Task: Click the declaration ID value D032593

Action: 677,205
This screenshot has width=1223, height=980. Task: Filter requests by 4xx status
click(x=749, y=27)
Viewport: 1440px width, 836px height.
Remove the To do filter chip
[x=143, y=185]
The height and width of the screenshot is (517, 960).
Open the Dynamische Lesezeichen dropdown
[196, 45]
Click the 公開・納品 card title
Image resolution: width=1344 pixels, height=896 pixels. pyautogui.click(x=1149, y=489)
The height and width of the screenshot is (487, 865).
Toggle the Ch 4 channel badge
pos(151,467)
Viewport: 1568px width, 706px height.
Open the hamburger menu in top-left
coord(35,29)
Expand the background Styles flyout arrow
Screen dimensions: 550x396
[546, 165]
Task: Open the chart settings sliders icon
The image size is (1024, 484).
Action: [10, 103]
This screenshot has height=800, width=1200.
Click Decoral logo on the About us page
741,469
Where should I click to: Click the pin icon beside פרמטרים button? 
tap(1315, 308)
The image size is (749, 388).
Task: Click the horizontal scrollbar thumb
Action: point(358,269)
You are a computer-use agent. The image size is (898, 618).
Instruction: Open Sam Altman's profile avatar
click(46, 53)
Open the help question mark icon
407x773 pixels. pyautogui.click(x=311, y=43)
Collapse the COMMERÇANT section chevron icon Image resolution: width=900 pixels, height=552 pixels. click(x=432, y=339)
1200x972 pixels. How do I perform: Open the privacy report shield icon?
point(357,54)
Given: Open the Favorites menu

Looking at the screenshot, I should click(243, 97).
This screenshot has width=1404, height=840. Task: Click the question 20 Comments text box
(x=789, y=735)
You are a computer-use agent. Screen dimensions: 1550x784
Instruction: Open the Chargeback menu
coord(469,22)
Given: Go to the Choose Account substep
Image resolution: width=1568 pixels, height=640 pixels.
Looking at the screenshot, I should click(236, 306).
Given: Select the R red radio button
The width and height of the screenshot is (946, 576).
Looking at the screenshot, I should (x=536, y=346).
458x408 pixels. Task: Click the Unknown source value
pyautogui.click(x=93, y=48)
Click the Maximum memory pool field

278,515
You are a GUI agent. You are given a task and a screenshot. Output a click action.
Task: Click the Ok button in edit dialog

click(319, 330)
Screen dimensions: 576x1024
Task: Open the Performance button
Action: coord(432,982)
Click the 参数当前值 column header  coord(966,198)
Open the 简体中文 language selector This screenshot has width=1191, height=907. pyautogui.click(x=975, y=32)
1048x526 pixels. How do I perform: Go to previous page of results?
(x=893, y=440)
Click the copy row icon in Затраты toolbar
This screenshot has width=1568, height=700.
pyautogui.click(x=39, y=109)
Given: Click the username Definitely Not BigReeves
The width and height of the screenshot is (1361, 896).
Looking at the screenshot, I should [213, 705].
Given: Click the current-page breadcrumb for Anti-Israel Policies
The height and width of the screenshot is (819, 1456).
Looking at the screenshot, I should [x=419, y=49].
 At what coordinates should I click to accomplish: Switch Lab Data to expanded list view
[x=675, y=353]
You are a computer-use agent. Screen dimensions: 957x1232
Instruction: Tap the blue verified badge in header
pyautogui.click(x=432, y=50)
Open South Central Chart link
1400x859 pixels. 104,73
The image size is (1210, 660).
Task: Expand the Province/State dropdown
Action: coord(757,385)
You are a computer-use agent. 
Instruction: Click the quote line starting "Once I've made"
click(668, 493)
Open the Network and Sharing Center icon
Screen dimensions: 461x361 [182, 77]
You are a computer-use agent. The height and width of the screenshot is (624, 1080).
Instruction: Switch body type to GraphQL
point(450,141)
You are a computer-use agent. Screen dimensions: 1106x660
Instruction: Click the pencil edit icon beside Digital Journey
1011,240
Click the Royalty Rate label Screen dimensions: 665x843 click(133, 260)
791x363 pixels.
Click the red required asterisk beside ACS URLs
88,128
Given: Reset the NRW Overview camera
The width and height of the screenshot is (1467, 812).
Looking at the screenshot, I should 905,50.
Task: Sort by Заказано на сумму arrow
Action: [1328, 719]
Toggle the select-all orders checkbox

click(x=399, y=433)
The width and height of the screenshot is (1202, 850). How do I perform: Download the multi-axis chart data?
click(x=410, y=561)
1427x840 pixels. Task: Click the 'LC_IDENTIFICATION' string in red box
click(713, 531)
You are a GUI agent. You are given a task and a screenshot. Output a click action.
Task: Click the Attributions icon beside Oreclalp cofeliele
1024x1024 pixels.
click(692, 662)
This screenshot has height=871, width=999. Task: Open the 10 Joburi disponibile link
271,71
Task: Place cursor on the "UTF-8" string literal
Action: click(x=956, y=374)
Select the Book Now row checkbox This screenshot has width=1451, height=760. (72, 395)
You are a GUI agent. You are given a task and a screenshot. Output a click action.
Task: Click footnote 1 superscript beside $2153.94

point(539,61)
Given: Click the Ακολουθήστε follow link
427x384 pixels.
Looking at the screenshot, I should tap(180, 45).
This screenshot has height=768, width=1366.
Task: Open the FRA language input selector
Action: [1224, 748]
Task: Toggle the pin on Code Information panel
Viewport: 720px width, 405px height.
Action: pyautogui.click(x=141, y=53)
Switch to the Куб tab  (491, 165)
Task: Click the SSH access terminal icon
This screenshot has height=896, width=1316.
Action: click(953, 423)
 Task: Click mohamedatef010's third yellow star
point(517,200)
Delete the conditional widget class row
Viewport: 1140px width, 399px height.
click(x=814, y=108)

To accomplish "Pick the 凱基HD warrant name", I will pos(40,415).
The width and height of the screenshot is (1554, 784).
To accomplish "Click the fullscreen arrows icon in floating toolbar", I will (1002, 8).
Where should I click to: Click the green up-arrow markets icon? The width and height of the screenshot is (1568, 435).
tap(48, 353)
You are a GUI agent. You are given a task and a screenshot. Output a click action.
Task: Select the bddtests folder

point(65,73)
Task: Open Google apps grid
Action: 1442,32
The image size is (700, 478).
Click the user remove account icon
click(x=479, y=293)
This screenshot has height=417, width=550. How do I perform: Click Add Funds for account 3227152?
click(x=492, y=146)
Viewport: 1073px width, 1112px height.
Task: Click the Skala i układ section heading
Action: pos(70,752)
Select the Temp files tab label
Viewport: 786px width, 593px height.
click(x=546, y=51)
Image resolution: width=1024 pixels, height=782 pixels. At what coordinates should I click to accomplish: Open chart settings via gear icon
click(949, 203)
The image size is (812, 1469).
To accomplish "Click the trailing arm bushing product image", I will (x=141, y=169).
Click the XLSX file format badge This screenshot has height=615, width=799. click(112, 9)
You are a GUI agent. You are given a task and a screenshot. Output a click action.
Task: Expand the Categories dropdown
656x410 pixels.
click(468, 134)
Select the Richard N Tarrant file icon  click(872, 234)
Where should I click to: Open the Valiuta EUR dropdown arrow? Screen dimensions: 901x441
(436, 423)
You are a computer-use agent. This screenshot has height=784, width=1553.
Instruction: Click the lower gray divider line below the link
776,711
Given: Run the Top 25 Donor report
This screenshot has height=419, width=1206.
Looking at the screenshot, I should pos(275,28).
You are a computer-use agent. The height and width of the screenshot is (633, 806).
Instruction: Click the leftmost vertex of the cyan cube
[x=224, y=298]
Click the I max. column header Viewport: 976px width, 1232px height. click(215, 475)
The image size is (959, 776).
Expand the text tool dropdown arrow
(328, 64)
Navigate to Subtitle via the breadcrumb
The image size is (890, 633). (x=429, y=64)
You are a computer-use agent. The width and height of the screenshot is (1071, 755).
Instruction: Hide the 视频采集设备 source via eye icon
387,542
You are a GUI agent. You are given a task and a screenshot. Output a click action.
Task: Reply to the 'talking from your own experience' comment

* _BRIEF_:
Taking the listing as a whole, count how many of its lines contain the word "column", and reply with that count alone.

* _WRITTEN REPLY_:
2